_Brano da leggere_

Le guardie regie ed i carabinieri quasi mai hanno cercato di fermare le
violenze fasciste e di far rispettare le leggi impedendo i crimini commessi
dai fascisti. Spesso chiudevano entrambi gli occhi, quando non aiutavano
esplicitamente le squadracce di picchiatori. Con un simile atteggiamento
da parte dei “tutori dell’ordine”, le vittime delle aggressioni fasciste
non avevano alcuna possibilità di difendersi. L’unica possibilità
era l’autodifesa. Il libro si concentra ad analizzare gli Arditi del Popolo,
la più significativa organizzazione di autodifesa del proletariato
italiano.
La prima parte del libro inquadra le vicende della sinistra italiana
dalla fondazione del Psi nel 1892, fino all’indomani della prima guerra
mondiale, al biennio rosso 1919-1921 ed alla scissione del Pcd’I dal Psi.
La seconda parte riguarda invece le vicende dalla fondazione del fascismo
nel 1919 alla nomina di Mussolini a primo ministro nel 1922. Episodi centrali
considerati dall’autore a sostegno della propria tesi sono le tentate aggressioni
fasciste a Sarzana e a Parma, respinte da una massiccia reazione popolare,
organizzata e diretta dagli Arditi del Popolo.
Gli Arditi del Popolo nascono per iniziativa di alcuni reduci, che
durante la guerra avevano combattuto negli Arditi, reparti d’assalto formati
da volontari, a cui spettavano i compiti più rischiosi.
Alla fine della guerra il maggiore problema dell’Italia consisteva
nella smobilitazione e nel reinserimento nella vita civile di milioni di
ex soldati, impossibilitati a trovare una sistemazione dignitosa perché
la situazione economica era dominata dall’inflazione e dalla disoccupazione.
Le posizioni politiche dei reduci coprivano l’intero arco dell’offerta
politica dell’epoca, dagli anarchici ai nazionalisti. Gli ex Arditi si
dividevano anch’essi tra le simpatie verso la sinistra (Psi, Pri, anarchici)
e quelle verso la destra nazionalista e fascista, con curiosi mix di simpatie
verso la sinistra e al contempo un forte sentimento di orgoglio nazionale;
quest’ultima posizione, fortemente influenzata dal futurismo e dal dannunzianesimo,
aveva portato alcuni militanti della sinistra (anarchici e socialisti,
tra cui lo stesso Togliatti) a partecipare come volontari alla guerra,
vista come una occasione di cambiamento dell’ordine sociale, oppure dopo
la guerra a partecipare sotto la guida di D’Annunzio all’occupazione di
Fiume.
Tentativi di organizzare politicamente i reduci furono compiuti dal
Psi, che nel 1918 diede vita alla Lega Proletaria, che ebbe notevole successo,
arrivando ad organizzare un milione di ex soldati e 130.000 vedove di guerra
(p. 54). La Lega Proletaria era una organizzazione para-sindacale, mentre
gli Arditi del Popolo erano una organizzazione ben differente negli obiettivi
(sconfiggere militarmente le squadracce fasciste) e nei metodi (l’azione
paramilitare). Gli Arditi del Popolo erano una vera e propria organizzazione
armata paramilitare che aveva il preciso scopo di combattere il fascismo
sull’unico terreno in cui era possibile combatterlo, quello dell’autodifesa
con le armi, dal momento che dalle forze dell’ordine e dai tribunali non
era possibile aspettarsi alcuna difesa.

_Compito assegnato 1_
Rispondi in base al brano sugli Arditi del Popolo:
(a) In quale anno fu fondato il Psi?
(b) Quanti ex soldati arrivò a organizzare la Lega Proletaria?
(c) In quali due città furono respinte le tentate aggressioni fasciste?
Il brano e i record non hanno alcun legame tra loro.

_Record forniti_
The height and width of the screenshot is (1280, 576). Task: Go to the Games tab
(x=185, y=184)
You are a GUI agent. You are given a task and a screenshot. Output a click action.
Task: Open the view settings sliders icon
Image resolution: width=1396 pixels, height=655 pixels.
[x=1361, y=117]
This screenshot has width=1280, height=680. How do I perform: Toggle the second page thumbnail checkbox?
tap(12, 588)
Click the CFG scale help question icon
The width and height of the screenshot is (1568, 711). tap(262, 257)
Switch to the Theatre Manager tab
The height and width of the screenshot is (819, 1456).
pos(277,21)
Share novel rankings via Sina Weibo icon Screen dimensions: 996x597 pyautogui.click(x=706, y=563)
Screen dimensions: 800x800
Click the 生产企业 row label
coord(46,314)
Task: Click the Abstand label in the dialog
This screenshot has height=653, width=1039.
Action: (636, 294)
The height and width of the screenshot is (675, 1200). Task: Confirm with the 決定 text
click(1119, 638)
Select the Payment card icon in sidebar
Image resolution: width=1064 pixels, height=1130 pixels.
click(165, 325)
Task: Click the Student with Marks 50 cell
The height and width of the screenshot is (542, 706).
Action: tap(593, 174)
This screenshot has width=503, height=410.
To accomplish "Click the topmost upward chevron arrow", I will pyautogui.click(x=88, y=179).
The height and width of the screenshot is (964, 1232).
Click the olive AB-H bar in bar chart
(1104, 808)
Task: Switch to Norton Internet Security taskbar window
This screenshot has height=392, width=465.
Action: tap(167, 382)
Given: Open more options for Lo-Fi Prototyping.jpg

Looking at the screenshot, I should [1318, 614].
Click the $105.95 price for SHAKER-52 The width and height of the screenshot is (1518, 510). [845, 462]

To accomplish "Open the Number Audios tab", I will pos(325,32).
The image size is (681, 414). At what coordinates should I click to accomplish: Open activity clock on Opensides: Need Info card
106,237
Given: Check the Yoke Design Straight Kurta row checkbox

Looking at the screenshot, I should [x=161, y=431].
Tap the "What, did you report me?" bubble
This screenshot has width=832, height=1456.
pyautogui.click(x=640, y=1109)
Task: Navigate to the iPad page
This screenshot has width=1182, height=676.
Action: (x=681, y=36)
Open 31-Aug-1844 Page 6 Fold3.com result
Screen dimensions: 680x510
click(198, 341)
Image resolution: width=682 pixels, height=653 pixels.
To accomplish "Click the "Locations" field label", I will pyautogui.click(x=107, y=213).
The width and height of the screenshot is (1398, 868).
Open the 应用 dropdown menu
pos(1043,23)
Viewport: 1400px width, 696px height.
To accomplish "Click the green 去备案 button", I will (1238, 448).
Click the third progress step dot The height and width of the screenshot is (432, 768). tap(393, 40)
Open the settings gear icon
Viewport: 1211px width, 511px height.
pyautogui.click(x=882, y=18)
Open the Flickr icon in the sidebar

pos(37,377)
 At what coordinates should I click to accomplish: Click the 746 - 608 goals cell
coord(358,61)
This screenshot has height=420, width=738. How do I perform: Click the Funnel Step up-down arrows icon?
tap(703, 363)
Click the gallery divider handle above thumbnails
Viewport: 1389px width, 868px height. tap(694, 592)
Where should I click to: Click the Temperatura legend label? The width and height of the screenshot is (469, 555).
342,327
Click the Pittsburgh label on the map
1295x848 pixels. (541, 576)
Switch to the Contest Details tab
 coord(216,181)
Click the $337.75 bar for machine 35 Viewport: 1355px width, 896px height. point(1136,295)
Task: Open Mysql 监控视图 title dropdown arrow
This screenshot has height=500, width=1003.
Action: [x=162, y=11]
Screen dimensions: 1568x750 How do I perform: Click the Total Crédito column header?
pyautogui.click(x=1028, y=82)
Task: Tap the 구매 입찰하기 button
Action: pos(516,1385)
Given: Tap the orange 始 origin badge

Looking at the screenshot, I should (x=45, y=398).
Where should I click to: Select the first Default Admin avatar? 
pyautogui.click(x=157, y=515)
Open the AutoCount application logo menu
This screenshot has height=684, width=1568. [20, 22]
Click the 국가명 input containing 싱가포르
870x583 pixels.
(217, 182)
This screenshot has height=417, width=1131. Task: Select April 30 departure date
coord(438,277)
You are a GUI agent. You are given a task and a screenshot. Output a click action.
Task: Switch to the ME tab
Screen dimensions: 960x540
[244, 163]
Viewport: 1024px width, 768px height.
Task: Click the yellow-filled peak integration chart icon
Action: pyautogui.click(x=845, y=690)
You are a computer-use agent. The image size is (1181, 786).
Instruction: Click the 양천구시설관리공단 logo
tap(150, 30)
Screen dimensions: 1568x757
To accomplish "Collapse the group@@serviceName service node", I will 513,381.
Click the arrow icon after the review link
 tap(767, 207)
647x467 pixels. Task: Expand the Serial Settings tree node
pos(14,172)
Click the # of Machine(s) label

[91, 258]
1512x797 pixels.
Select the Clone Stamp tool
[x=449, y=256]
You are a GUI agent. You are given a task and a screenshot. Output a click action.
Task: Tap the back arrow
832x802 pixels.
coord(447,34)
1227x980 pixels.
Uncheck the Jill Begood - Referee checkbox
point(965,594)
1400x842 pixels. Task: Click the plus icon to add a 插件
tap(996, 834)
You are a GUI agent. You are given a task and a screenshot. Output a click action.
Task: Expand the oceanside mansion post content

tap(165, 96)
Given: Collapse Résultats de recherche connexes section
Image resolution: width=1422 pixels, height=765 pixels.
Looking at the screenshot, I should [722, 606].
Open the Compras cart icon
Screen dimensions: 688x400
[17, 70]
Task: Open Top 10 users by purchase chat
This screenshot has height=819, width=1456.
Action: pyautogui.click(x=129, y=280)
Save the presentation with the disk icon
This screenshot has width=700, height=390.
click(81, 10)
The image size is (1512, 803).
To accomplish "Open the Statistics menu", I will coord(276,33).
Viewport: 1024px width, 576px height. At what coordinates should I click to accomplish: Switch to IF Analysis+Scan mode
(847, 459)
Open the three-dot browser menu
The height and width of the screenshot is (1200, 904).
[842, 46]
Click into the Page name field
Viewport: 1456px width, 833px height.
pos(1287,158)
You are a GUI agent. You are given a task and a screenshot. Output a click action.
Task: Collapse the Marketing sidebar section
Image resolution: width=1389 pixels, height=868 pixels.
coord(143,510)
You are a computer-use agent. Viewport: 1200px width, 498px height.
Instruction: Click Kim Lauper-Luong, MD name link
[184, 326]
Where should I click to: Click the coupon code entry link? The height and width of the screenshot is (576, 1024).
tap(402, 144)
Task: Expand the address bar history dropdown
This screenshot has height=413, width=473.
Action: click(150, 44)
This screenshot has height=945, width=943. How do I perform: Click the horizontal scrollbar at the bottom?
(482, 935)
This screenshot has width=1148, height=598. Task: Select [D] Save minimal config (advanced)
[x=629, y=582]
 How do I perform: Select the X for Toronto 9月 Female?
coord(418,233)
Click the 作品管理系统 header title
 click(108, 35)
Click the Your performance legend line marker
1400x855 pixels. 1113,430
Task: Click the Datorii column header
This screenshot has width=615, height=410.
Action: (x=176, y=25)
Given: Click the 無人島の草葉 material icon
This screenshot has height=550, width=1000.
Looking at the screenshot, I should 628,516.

_Compito assegnato 2_
Modifica nei record il tratto che va dalla riga contenente "Click the Your performance legend line marker" fino alla fine dei record. Sostituisci "column header" con "row header" e lascia invariato tutto il resto.

_Risposta finale 1_
(a) Nel 1892.
(b) Un milione di ex soldati.
(c) A Sarzana e a Parma.

_Risposta finale 2_
Click the Your performance legend line marker
1400x855 pixels. 1113,430
Task: Click the Datorii row header
This screenshot has width=615, height=410.
Action: (x=176, y=25)
Given: Click the 無人島の草葉 material icon
This screenshot has height=550, width=1000.
Looking at the screenshot, I should 628,516.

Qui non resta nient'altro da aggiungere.